What you need to do -> Go line by line through the data below and count those that hold "agent". Return only the number.

==== Data for review

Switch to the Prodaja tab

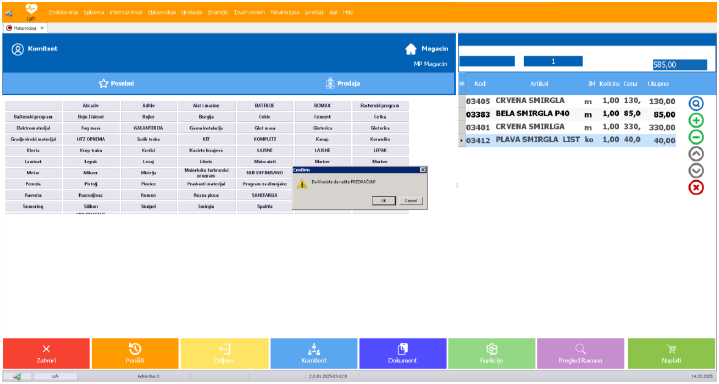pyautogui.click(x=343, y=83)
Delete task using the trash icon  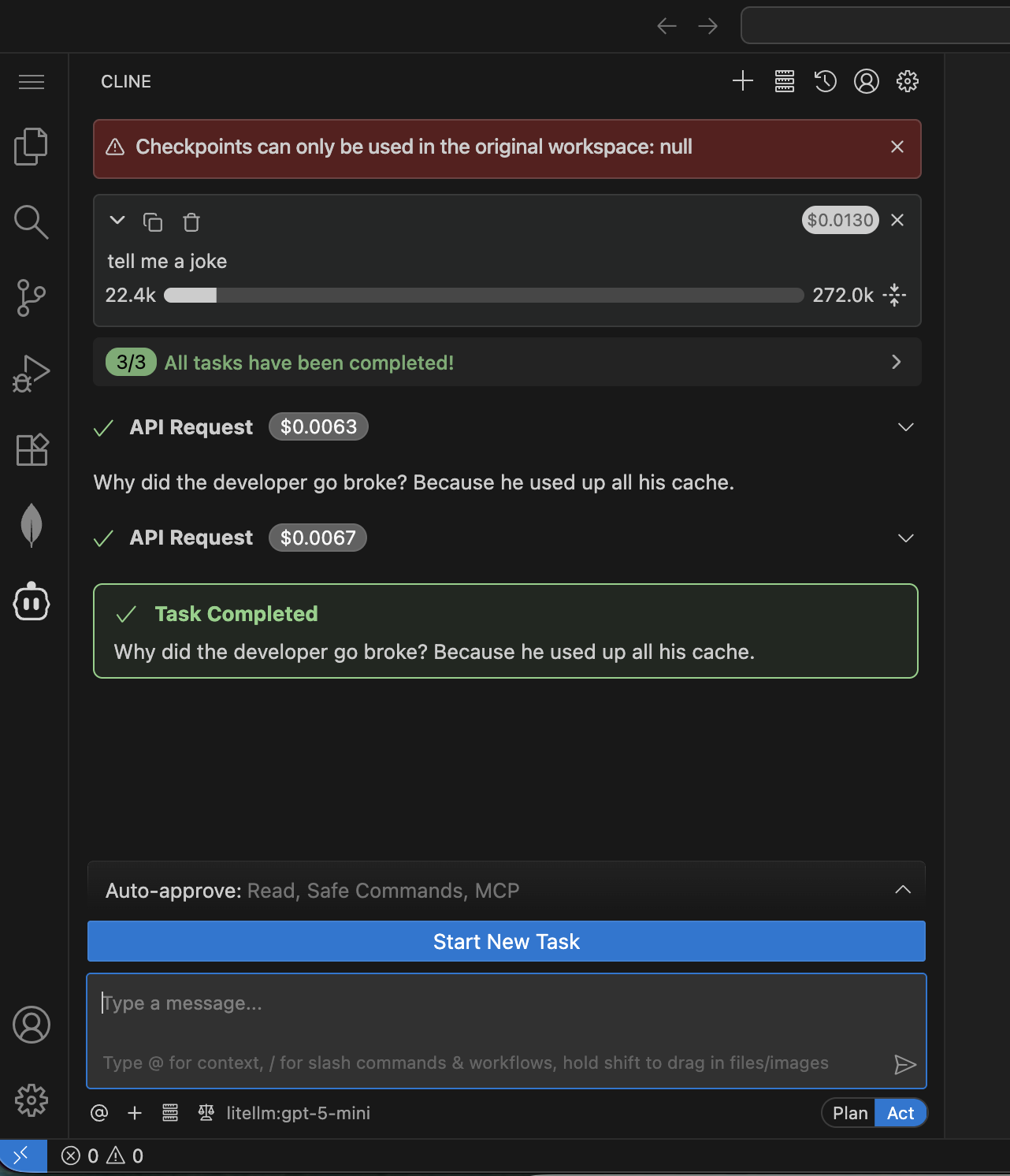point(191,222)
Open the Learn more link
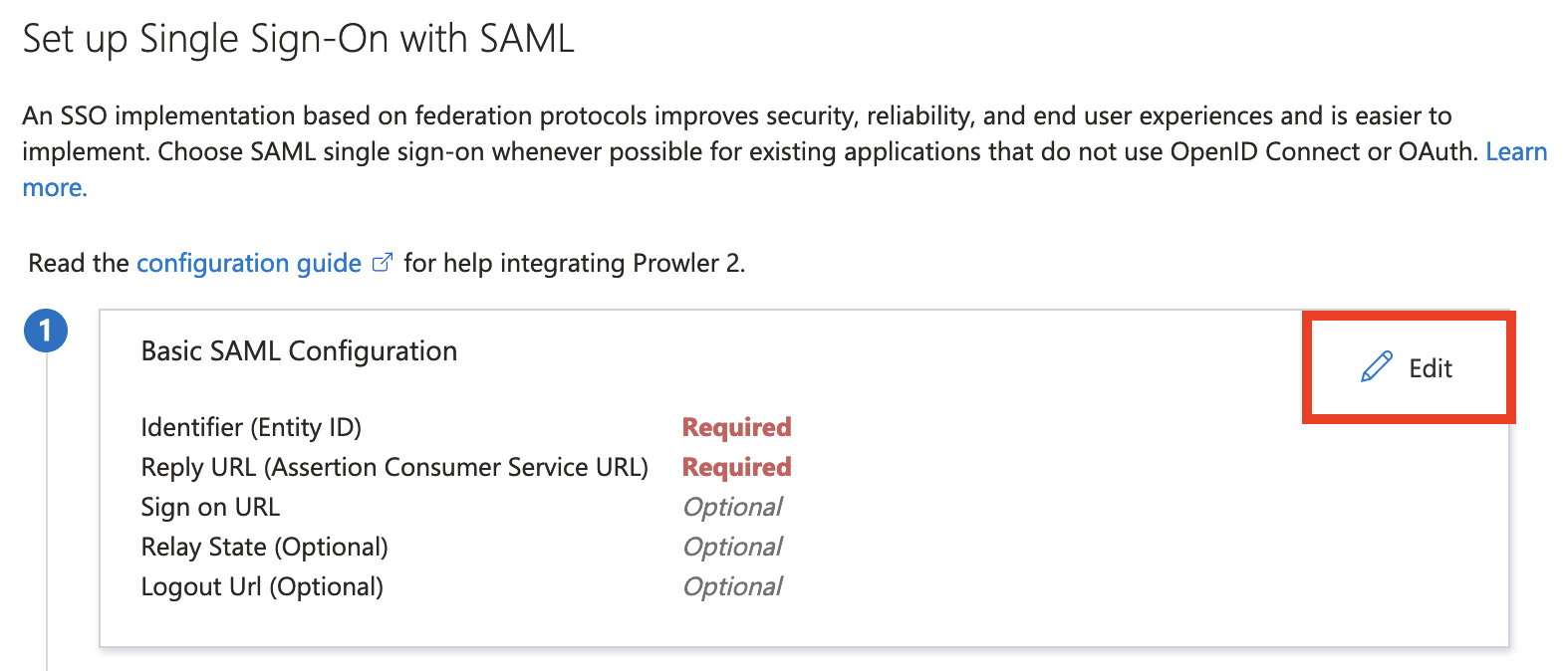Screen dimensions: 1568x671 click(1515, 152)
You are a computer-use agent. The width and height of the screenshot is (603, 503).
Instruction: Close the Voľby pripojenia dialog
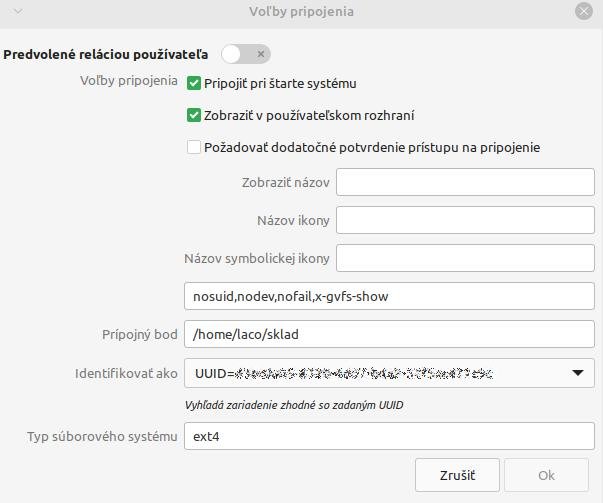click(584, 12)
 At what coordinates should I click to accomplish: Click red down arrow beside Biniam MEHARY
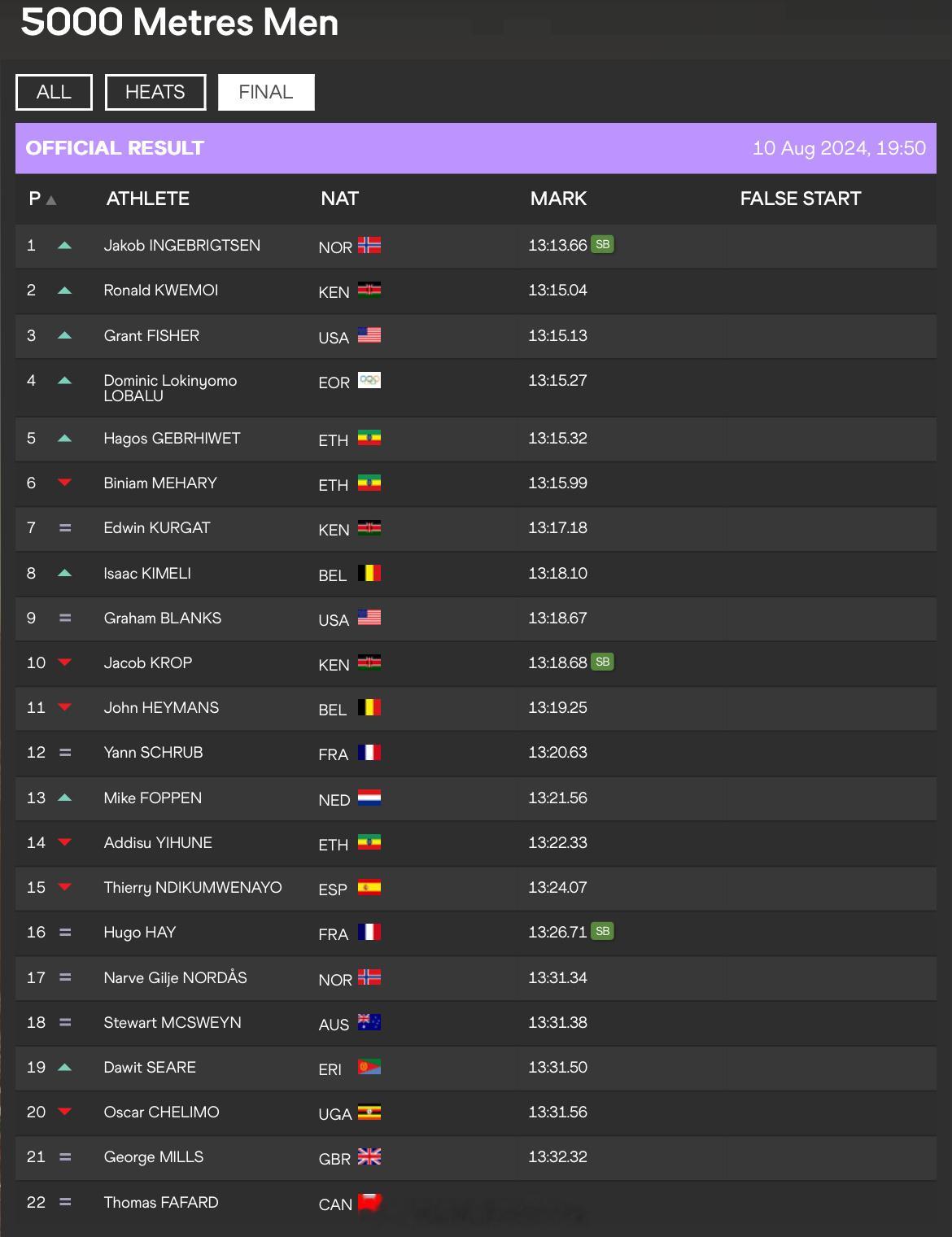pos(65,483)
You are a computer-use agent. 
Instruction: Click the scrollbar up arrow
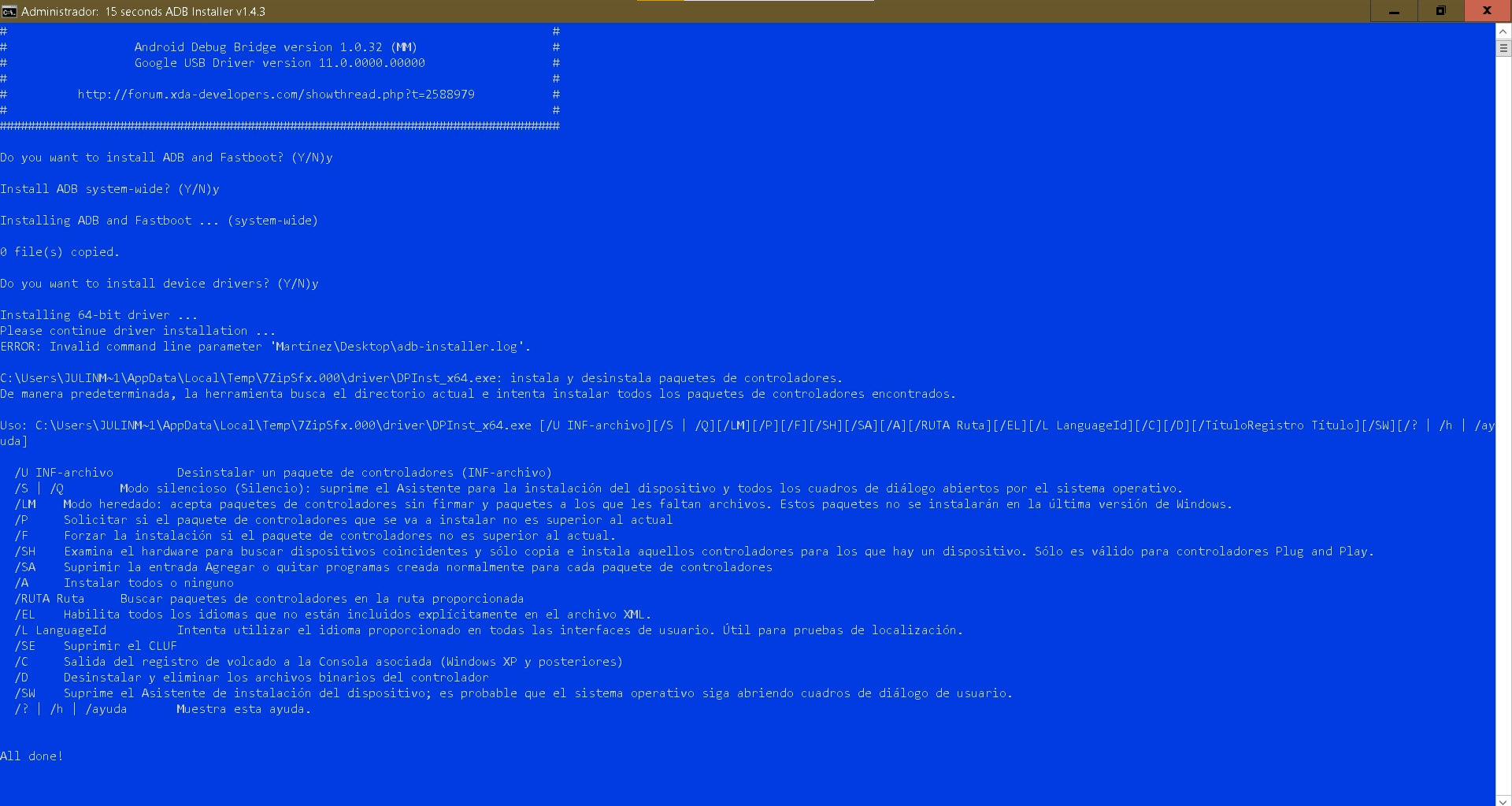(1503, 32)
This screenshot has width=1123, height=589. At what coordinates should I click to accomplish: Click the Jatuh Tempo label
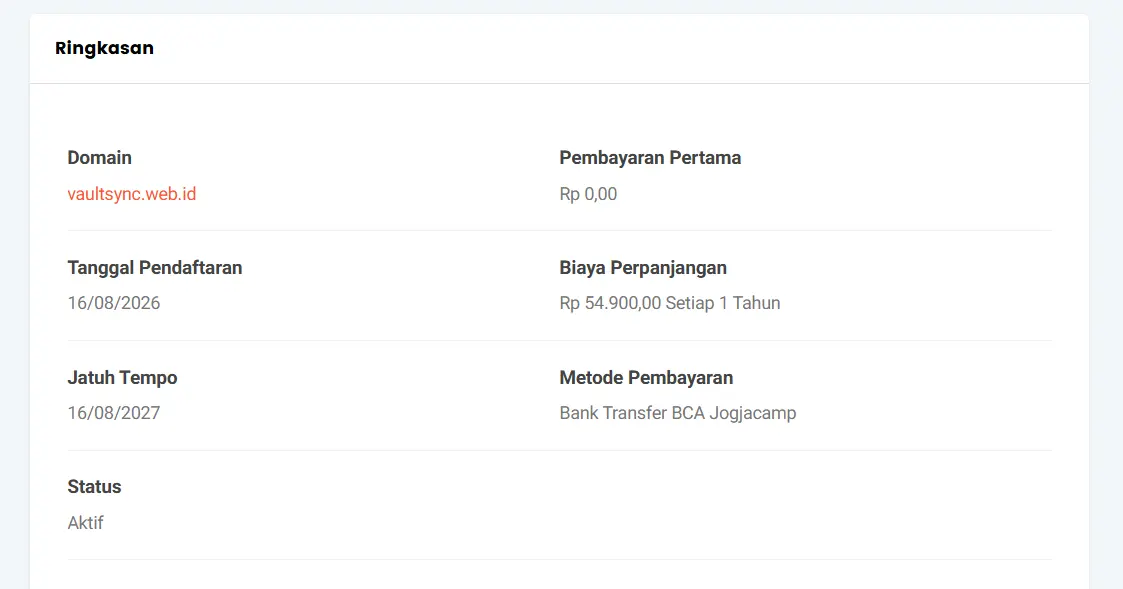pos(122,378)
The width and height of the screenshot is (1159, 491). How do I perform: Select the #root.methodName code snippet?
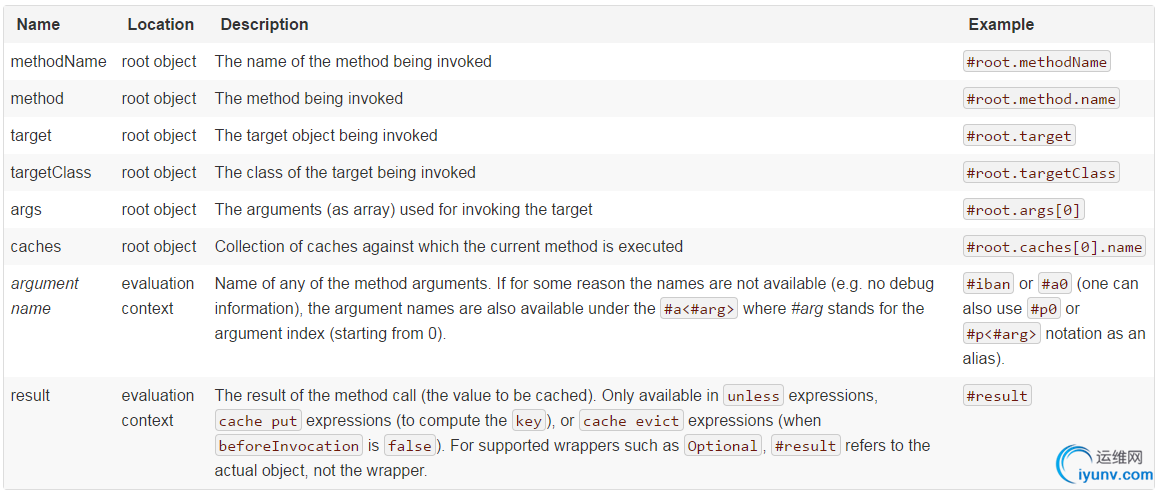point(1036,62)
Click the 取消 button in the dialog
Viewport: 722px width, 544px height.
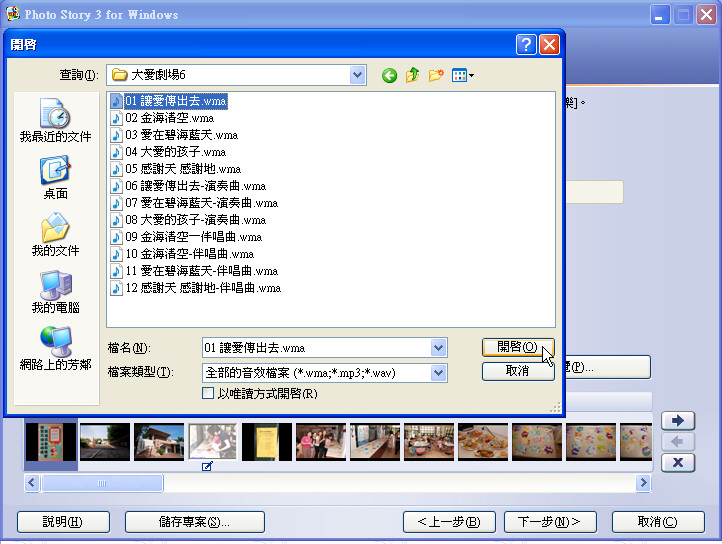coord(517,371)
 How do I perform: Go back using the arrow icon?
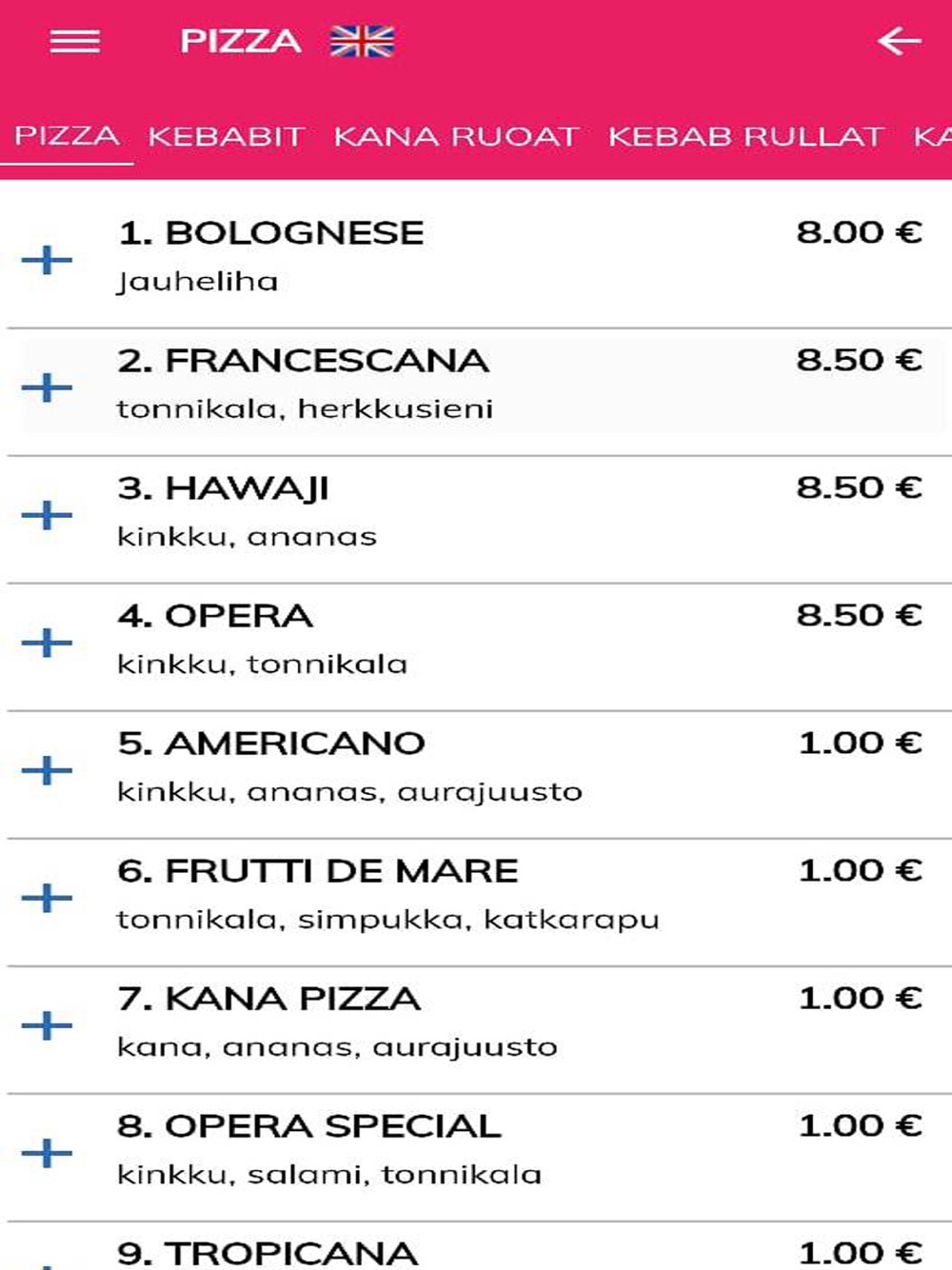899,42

========

Task response -> 2